**** Selected text

Bonus Tip: Mobile applications are always evolving in their sophistication. For example, functionality is continuously improving through innovative technology like augmented reality. Augmented reality can take your marketing campaign to the next level of interactivity with a major wow factor. The augmented reality ideas that are popping up in the real estate marketing space are particularly exciting. Imagine a virtual 3D Ipad tour of a new home or new 3D skyline views growing out of your print advertisement. Augmented reality truly offers an innovative way of differentiating yourself from other real estate developments.
In essence, mobile applications are an exciting marketing tool to promote the design and character of any development. They are fast, convenient and dynamic technology, ideal for the design nature of the real estate industry and attracting international buyer’s attention.

The Demographics of Singapore Mobile Phone Users

Singapore has a mobile penetration rate at a massive 148.9% of which three-quarters are 3G subscriptions.

Smartphone penetration amongst Singaporeans now stands at 88%. Distribution amongst age groups is relatively consistent even amongst older netizens.

Singapore smartphone penetration has increased from 74 percent in 2012 to 78 percent in 2013 while tablet penetration has increased from 31% in 2012 to 42% in 2013.

Singapore smartphone and tablet penetration on the rise; app usage increasing

Research data from 2013 shows that among daily Internet users, Singapore smartphone penetration has increased from 74 percent in 2012 to 78 percent in 2013 while tablet penetration has increased from 31% in 2012 to 42% in 2013.
A noticeable change is the jump in apps usage from 70% in 2012 to 75% in 2013, which ranks Singapore fifth in apps usage amongst the 43 countries included in this years’ analysis.  In 2012, Singapore was ranked as number 9. 
At the same time, there is an increase in the usage of instant messaging, social networks, and video among those who are smartphone users. “If we look at comparable data for other countries, we can say that Singaporeans tend to make smarter use of their smartphones – respondents surveyed said they used their smartphone for apps, to send and receive instant messages, view video clips, and keep up with friends in their social networks,” Afrizal Abdul Rahim, Ericsson ConsumerLab head for Southeast Asia and Oceania, revealed.  The top three reasons for downloading apps among Singaporeans are to perform specific tasks/ functions, to keep in touch with people more easily and to access content on-the-go.  “Based on this we can conclude that Singaporeans are favoring utility, communication and content based-apps.”

********

Transcribe part of the passage on mobile marketing and Singapore phone users, starting at the words "Research data from" and ending after the words "as number 9.".

**** Collected data

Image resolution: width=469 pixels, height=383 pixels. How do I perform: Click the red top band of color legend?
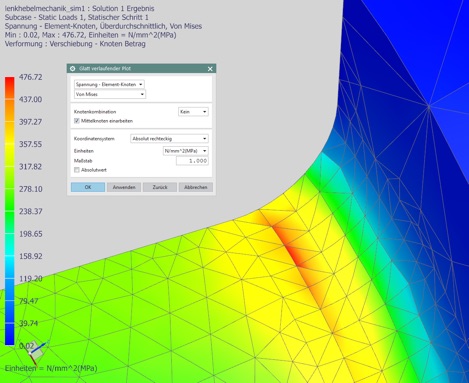click(x=10, y=88)
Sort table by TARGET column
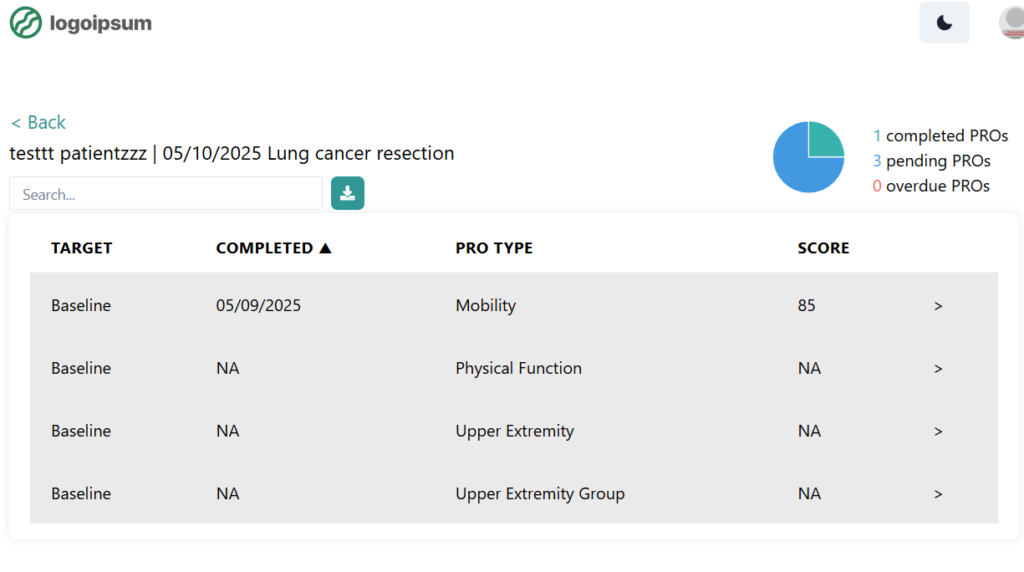The image size is (1024, 572). [x=82, y=248]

********

Exercise solution —
Research data from 2013 shows that among daily Internet users, Singapore smartphone penetration has increased from 74 percent in 2012 to 78 percent in 2013 while tablet penetration has increased from 31% in 2012 to 42% in 2013.
A noticeable change is the jump in apps usage from 70% in 2012 to 75% in 2013, which ranks Singapore fifth in apps usage amongst the 43 countries included in this years’ analysis.  In 2012, Singapore was ranked as number 9.